Congo wants to triple its mining revenue this year to almost $90 million after lower prices caused by the global economic crisis forced more than 40 miners to suspend operations in the country, according to the African Development Bank.
Copper for delivery in three months rose 2.4 percent to $6,626 a metric ton as of 10:57 a.m. on the London Metal Exchange. The price of the metal declined to as low as $2,817.25 a ton on Dec. 24, 2008.
"Each time the state needs money, they change the law," the FEC's Monga said. "We're against that philosophy."
Congo's 2002 Mining Code has a 10-year stabilization clause that requires an act of parliament to change it, according to FEC.
'Respecting The Law'
"Respecting the law is the best thing they could do," Monga said. "Companies will produce if the state respects the law and if they don't, they'll do nothing."
The FEC says it's unclear which products are subject to the ban and tax.
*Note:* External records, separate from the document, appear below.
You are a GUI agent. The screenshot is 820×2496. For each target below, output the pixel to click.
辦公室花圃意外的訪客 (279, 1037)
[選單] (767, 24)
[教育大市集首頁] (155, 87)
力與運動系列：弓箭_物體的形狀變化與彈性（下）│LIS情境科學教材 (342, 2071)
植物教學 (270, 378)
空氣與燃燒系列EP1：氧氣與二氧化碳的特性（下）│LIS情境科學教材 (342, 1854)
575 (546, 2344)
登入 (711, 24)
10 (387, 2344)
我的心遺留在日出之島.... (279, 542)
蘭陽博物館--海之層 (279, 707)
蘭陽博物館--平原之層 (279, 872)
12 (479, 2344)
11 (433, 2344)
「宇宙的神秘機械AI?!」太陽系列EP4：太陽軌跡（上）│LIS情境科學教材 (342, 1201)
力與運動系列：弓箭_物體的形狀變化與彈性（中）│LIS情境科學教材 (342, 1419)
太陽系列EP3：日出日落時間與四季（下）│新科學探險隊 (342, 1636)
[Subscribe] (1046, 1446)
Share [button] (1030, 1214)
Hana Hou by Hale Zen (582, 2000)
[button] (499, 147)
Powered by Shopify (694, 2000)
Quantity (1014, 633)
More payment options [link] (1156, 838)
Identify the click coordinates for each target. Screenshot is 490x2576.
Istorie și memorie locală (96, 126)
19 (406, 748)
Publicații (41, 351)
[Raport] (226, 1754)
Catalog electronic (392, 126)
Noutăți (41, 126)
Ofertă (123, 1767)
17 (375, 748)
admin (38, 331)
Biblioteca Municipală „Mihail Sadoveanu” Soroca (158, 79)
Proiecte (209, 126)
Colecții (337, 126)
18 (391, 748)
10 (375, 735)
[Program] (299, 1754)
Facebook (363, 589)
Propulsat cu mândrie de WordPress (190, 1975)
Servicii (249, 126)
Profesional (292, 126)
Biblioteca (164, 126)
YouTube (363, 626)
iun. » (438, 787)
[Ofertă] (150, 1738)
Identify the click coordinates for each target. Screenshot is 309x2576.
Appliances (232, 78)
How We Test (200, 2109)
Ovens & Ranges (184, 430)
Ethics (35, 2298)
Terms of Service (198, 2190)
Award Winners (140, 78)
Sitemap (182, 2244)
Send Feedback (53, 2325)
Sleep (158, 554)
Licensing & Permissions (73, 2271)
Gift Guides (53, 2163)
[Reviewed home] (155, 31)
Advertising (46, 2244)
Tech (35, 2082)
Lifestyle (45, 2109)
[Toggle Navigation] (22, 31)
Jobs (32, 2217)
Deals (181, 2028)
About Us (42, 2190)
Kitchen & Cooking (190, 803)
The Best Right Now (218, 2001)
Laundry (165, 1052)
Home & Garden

Miners that produce a metallic form of copper and cobalt haven't paid the fee, while Freeport's $1.8 billion Tenke Fungurume copper-mine project is paying the tax on its cobalt hydroxide.
"We are paying a fee on our cobalt hydroxide exports but expect to resolve this matter with the government," Freeport spokesman Bill Collier said on May 11 in an e-mailed response to questions. "We do not believe the new export fee should apply to TFM under the terms of our mining convention."
Cobalt hydroxide is not included in the ban and should not be taxed, Kampata said. Tenke is not paying a tax on its copper cathodes.